Test the pseudo random generator

It's dangerous to blindingly trust your system's pseudo random generator as far as encryption, simulation or statistics are concerned. This test is based on a theorem given by Ernesto Cesaro ( proof can be found in[KUNTH: the art of computer programming, 1998]).

<font size="2"> /*
 * Created on 12-Sep-2003
 *
 * To change the template for this generated file go to
 * Window - Preferences - Java - Code Generation - Code and Comments
 */
import java.util.Random;
/**
 * This class tests the reliability of the random generator of a certain
 *  computer system or vm. If the result is very close to the 
 * value of Math.PI, congratulations. If not, please be careful
 * when you use your random generator to do some serious task.
 * 
 * @author Ellen Zhao
 * @version 1.0
 */
public class RandomGeneratorTest {

// Counter of pairs of mutual prim positive integers
private static int primCounter = 0;
// Caculates the largest common divisor of two positive random integers.
private static int EuclidLCD(int int1, int int2) {
int d = int1 % int2;
if (d != 0) {
return EuclidLCD(int2, d);
}
return int2;
}
// Does a test according to Ernesto Cesaro Theorem
private static double ErnestoCesaroTest(int primCounter) {
// Here is the 6 is a constant and 100000 is a variable.
// 100000 is the value of the max i in the for loop in 
// the main method.
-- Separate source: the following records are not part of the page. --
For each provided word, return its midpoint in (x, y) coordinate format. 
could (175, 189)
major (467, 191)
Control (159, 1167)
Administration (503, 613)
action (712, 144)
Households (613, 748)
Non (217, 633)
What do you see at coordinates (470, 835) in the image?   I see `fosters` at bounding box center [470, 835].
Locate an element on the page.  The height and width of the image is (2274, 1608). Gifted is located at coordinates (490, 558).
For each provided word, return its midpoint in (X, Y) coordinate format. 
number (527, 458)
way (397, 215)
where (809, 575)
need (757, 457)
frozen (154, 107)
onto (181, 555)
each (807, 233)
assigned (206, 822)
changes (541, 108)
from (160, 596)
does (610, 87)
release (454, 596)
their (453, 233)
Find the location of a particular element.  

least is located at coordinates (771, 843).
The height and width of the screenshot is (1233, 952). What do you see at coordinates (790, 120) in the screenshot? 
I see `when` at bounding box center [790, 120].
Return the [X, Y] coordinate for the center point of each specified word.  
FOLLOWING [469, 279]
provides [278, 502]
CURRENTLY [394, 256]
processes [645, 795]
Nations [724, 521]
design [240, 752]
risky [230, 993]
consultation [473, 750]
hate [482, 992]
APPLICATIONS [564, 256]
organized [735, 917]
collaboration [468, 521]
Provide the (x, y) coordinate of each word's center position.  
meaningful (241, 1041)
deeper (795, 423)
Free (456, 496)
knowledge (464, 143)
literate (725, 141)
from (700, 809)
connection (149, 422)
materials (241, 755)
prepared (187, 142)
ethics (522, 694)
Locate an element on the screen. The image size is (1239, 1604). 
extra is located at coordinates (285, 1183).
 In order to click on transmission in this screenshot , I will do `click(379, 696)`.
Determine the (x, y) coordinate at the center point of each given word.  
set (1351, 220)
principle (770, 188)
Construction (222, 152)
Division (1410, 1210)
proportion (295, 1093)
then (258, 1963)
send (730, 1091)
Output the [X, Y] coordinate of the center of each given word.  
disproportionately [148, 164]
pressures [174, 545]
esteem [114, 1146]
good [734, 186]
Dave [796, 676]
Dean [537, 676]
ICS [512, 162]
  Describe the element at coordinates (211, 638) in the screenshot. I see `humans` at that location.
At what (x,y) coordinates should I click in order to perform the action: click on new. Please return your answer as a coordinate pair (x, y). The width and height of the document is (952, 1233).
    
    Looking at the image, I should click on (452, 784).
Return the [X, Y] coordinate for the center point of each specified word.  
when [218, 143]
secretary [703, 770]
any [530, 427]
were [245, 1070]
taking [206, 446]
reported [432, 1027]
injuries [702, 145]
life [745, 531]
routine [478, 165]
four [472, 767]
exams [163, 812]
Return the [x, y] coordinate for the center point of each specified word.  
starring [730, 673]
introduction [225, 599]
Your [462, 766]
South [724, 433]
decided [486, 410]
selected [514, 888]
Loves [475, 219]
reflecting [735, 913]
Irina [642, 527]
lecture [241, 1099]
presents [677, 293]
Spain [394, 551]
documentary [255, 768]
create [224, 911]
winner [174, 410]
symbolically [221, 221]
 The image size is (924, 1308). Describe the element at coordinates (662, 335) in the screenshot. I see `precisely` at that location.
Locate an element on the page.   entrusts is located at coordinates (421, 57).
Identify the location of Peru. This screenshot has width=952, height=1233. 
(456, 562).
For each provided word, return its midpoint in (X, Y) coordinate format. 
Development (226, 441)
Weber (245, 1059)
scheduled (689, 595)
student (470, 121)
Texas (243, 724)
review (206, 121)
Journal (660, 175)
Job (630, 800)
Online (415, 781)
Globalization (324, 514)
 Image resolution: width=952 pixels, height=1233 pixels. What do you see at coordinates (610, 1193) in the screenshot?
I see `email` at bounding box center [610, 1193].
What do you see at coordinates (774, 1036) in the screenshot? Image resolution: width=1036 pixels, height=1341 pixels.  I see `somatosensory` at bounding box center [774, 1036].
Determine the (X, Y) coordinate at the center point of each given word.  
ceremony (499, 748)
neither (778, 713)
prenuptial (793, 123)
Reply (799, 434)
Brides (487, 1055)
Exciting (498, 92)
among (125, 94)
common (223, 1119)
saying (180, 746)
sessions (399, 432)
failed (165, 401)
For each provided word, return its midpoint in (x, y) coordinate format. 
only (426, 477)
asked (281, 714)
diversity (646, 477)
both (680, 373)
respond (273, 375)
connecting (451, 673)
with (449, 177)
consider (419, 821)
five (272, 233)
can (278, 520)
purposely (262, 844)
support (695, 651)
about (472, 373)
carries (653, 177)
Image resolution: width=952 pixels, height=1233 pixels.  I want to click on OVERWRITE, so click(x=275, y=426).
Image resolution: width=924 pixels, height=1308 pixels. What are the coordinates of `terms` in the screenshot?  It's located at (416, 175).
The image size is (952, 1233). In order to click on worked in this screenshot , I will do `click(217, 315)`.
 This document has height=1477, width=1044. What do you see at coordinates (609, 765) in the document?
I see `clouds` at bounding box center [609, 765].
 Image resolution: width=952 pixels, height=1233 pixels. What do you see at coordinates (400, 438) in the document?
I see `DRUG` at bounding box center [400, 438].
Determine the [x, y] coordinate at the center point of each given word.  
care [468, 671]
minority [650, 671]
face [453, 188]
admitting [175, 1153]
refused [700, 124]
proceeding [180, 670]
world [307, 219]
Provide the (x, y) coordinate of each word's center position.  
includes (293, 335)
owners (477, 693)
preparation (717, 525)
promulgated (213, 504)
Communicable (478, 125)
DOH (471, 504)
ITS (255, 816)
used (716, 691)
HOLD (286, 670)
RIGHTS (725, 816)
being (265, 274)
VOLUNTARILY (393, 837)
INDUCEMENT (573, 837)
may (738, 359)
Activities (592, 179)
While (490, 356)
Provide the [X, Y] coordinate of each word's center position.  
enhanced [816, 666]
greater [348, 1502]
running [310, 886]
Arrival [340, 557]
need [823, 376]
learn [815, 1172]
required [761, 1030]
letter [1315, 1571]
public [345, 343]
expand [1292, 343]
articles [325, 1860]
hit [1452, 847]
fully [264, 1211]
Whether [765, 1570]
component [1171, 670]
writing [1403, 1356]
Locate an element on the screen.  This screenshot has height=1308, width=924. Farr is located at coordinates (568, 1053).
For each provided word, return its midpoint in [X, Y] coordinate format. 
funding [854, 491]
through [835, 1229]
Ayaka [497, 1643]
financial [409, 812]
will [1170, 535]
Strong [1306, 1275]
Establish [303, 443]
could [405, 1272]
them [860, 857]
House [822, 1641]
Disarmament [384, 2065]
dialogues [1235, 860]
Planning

If the upper boundary of i is 1000000
// then please modify the 100000 to 1000000
int temp = 6 * 100000 / primCounter;
return Math.sqrt(temp);
}
public static void main(String[] args) {
Random random = new Random();
for (int i = 1; i <= 100000; i++) {
// Generates two different positive integers
int int1 = Math.abs(random.nextInt());
int int2 = Math.abs(random.nextInt());
// Calls the Euclid largest common divisor method
if (int1 >= int2) {
if (EuclidLCD(int1, int2) == 1) {
primCounter++;
}
} else {
if (EuclidLCD(int2, int1) == 1) {
primCounter++;
}
}
}

// Prints the result of ErnestoCesaroTest
System.out.println(ErnestoCesaroTest(primCounter));
}
}
 </font>

I was testing it on Java SDK 1.4.2, always got an output of 3.0. But I caculated using the primCounter which given by this program with my pocket Caculator, the value is rather close to 3.1416....... Why didn't the program above print a longer double, but always simply 3.0?

Thank you very much in advance.
Regards,
Ellen
[ September 12, 2003: Message edited by: Ellen Zhao ]

I think because you're truncating the value. In this expression:
int temp = 6 * 100000 / primCounter;
by using "int" for temp, you're effectively limiting the possible results to square roots of integers. Pi^2 is 9.7, rather far from an integer; it's getting truncated to 9, and so the printed result is 3.
To fix, use this:
double temp = 6.0 * 100000 / primCounter;
(note the 6 being changed to 6.0, to make the numerator of this fraction be a double.) You should then get values which are, indeed, close to Pi!